-- Text section follows --

Design directions
- Irene (Shiyin Zheng)

- Jun 4, 2019
- 4 min read
Continuing our direction as cooking experience, we did some further research and came up with two initial ideas this week.
Further research
First we did some research around cooking for design opportunities.
Interviews
We first did some interviews and asked people about their cooking experiences. Some people expressed the value of cooking together in terms of the conversations or stories they shared. They expressed that they would like to explore cooking with strangers especially when they are like-minded and can share similar food interests. Therefore, when people exchange food, they exchange not only food but exchange valuable information about each other from their likes, dislikes to their personality. It’s like sharing a social relationship.
I have no one to cook with. Having a conversation or a laugh while cooking is nice, would like to cook with others. -Lisa, 23
When someone invites me for dinner, as an exchange I bring wine, appetiser or see the menu and get something to complement it, It’s about sharing a social relationship. -Pat, 25
Practice review
We then looked into some practice review about the organisations already doing work in this space. We looked at organisations like FoodCycle, Food Pioneers and Mission Kitchen. FoodCycle is a UK charity that combines surplus food, spare kitchen spaces and volunteers to serve community meals across the country. Food Pioneers is a social food enterprise working with local, regional and national partners to build community through shared food experiences. We emailed some of the organisations in London to see if there are any opportunities to do some research at the site or have collaboration with them, but none of them replied.

A small test
We did a small test to understand the flow of people for cooking with others. We created a new method for testing flow of people cooking with others with provided options and arrows. There were also blank ones which they could write on. We also added options for other questions to find out where people would like to get ingredients and who they would cook with. However, it failed because we were testing too many things at one time. It turned out that too many answers were mixing together and the results were not useful.
But still, we found that usually people prefer to cook with friends, because they do not trust strangers on cooking. If it is for other aims like making friends, they are willing to try it.


Initial ideas
Brainstorming
Based on the research, we did a brainstorming on two design opportunities: "cooking with people socially" and "how to co-cook with others from different locations". The first one is more practical and for the second, we pushed it towards the future and became more crazy.

For "cooking with people socially", we thought about a community producing food and recycling it itself, a online platform for sharing cooking stories and etc.
For "co-cooking with others from different locations", we came up with crazy ideas like seeing the other one's moving trace while one is cooking in the kitchen. I made a concept image to show the idea. However, we thought the idea too crazy and gave it up.

Two initial ideas
1
A shared kitchen space for people to cook incorporating the Gift Economy.
Receive gifts - Learn new things - Leave something behind
People can share this kitchen together or use it individually. Besides, we added a concept absorbing from "gift economy", where people can leave a "gift" behind in the kitchen for others. The shared kitchen provides an opportunity of exchange.

-- Text section concluded --

Task set:
[A] In the design directions post, rewrite the paragraph beginning "We then looked into some practice review" more briefly, keeping its main facts.
[B] According to the design directions post, what does FoodCycle combine to serve community meals?
[C] Continue the design directions post from its last sentence onward.

-- Material provided follows --

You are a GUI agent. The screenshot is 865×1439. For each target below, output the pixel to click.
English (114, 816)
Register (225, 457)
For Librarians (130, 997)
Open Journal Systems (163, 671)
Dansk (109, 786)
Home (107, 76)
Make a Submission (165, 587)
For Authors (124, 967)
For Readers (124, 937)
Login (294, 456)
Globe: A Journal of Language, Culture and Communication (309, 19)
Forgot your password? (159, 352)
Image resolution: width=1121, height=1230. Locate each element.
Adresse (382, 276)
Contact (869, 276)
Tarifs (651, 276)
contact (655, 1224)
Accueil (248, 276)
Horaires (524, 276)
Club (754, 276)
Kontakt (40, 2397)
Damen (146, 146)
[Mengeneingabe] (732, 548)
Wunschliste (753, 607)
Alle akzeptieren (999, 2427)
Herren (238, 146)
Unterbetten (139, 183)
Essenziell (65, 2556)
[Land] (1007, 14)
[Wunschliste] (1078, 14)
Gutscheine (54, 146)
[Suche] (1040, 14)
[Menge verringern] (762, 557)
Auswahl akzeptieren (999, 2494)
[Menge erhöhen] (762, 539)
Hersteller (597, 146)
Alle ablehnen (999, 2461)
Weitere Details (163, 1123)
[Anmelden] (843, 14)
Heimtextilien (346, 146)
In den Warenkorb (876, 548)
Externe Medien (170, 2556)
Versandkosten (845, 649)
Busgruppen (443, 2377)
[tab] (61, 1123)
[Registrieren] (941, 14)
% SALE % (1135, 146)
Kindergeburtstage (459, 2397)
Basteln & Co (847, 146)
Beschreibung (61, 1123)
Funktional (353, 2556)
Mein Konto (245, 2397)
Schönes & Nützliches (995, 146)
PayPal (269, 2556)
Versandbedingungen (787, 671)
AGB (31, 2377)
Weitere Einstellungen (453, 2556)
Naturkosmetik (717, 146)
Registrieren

-- Material provided concluded --

Your written answers:
[A] We reviewed organizations already working in this space, including FoodCycle, Food Pioneers and Mission Kitchen. FoodCycle is a UK charity that uses surplus food, spare kitchen spaces and volunteers to serve community meals across the country. Food Pioneers is a social food enterprise that works with local, regional and national partners to build community through shared food experiences. We emailed several London organizations about on-site research or collaboration, but none replied.

[B] Surplus food, spare kitchen spaces and volunteers.

[C]
The advantages of a shared kitchen are:
Making meals together means that you’ll have to power fewer kitchens, meaning fewer carbon emission
By pooling resources you cut down on waste, and it’s a great opportunity to explore new foods too whilst having fun with friends.
It is not all about cooking, it is more about relationships, atmospheres, cultures, stories and human’s values. We added another layer to the shared kitchen.

2
Digital table for sharing recipes
There are lots of concepts that showing the behaviours or interactions might happen in the future, like the IKEA future kitchen.
Our research shows there are some needs for people to share their recipes, for example, the students study abroad might want to cook some food that have the taste from their family. They often call their parents or grandparents for help, so the digital table offers an opportunity for people to personalised their own recipes and make it visible. And we also find that there are lots of communications or sharing happened while people are cooking. The connections can still exist even if you are not with each other because of this digital table.
The advantages of the digital table are:
To keep people connected even if they are not with each other
Personalised recipes and aid food related conversations


We presented at Made by Many with two ideas and they prefer the more practical one, the shared kitchen. So we continued with that idea.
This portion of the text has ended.